Task instructions
Starting at the line containing "At what coordinates" and ending at the line containing "Create the cluster", print every line of the material below exactly, both ends included, and stop there.

===== Source material

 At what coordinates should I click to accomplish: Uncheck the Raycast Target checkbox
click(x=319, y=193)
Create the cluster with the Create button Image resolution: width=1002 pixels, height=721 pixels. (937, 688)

==========
===== Source material

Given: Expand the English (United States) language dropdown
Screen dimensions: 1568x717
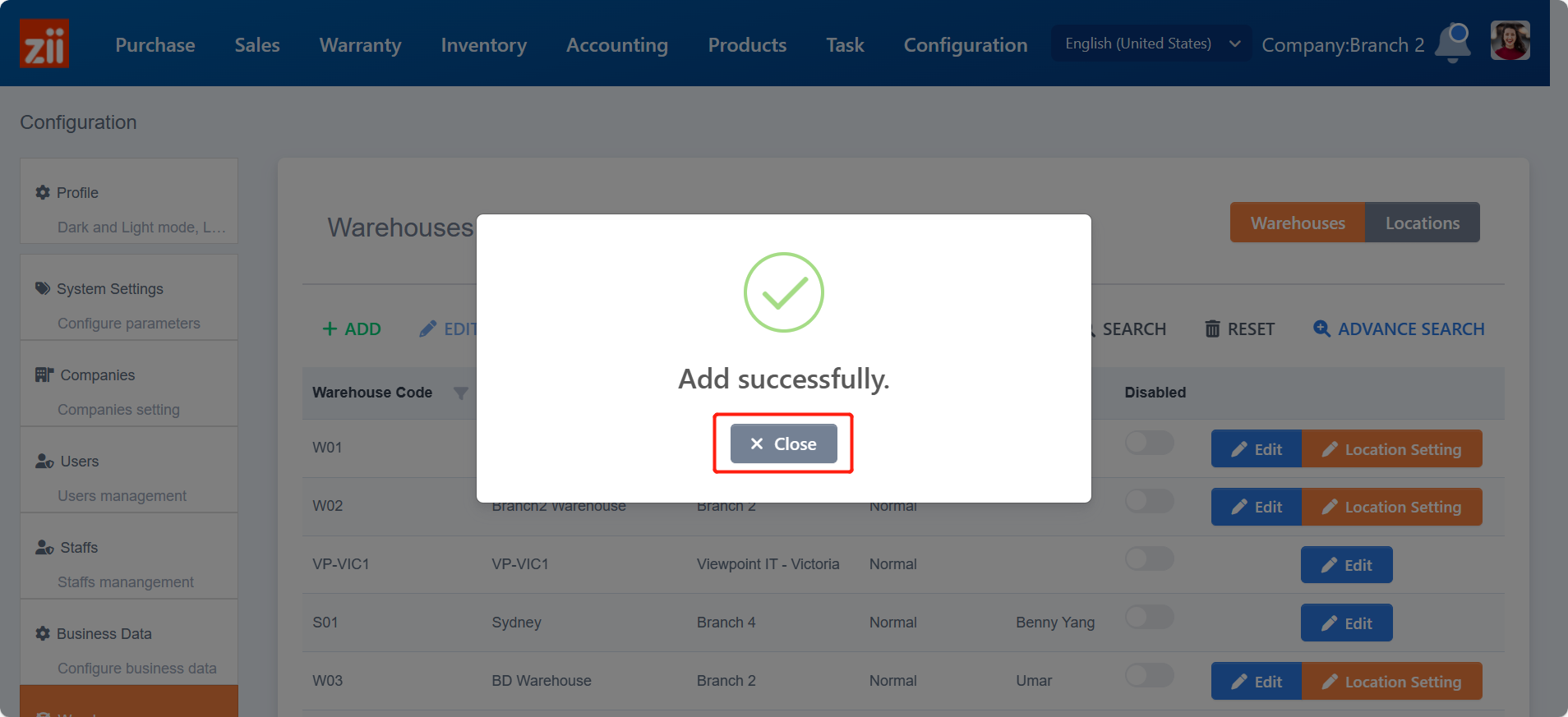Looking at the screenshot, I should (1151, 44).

==========

Response to this task
 At what coordinates should I click to accomplish: Uncheck the Raycast Target checkbox
click(x=319, y=193)
Create the cluster with the Create button Image resolution: width=1002 pixels, height=721 pixels. (937, 688)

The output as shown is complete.